Exercise
Put the lines into a numbered list, starting with the line that contains "Given: Select the CUTOFF BY LFO axis label" and continuing through the last line, skipping any blank lines.

Target pointing data
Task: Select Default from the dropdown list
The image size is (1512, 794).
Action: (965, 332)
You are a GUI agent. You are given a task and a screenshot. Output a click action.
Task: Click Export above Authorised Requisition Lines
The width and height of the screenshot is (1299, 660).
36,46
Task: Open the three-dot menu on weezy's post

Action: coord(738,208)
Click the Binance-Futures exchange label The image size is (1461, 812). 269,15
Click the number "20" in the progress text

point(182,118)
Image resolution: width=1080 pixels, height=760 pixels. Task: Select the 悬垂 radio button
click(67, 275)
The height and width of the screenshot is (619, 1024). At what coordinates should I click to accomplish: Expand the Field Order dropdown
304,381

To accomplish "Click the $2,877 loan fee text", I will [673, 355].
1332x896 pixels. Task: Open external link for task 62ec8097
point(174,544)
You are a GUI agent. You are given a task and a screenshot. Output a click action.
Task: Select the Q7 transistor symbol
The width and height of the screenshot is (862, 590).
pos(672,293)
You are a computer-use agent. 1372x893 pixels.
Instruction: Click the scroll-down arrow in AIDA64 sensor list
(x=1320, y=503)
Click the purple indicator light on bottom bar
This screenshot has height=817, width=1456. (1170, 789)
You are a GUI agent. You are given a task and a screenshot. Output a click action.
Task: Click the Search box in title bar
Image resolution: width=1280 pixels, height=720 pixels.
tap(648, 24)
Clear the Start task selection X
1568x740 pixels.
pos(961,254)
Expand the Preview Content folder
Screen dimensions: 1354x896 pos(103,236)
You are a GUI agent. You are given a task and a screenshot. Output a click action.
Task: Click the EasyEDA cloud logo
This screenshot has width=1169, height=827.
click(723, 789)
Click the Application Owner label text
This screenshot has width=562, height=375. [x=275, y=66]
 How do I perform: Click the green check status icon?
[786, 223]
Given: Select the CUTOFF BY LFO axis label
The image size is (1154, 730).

Finished answer
1. Given: Select the CUTOFF BY LFO axis label
2. The image size is (1154, 730).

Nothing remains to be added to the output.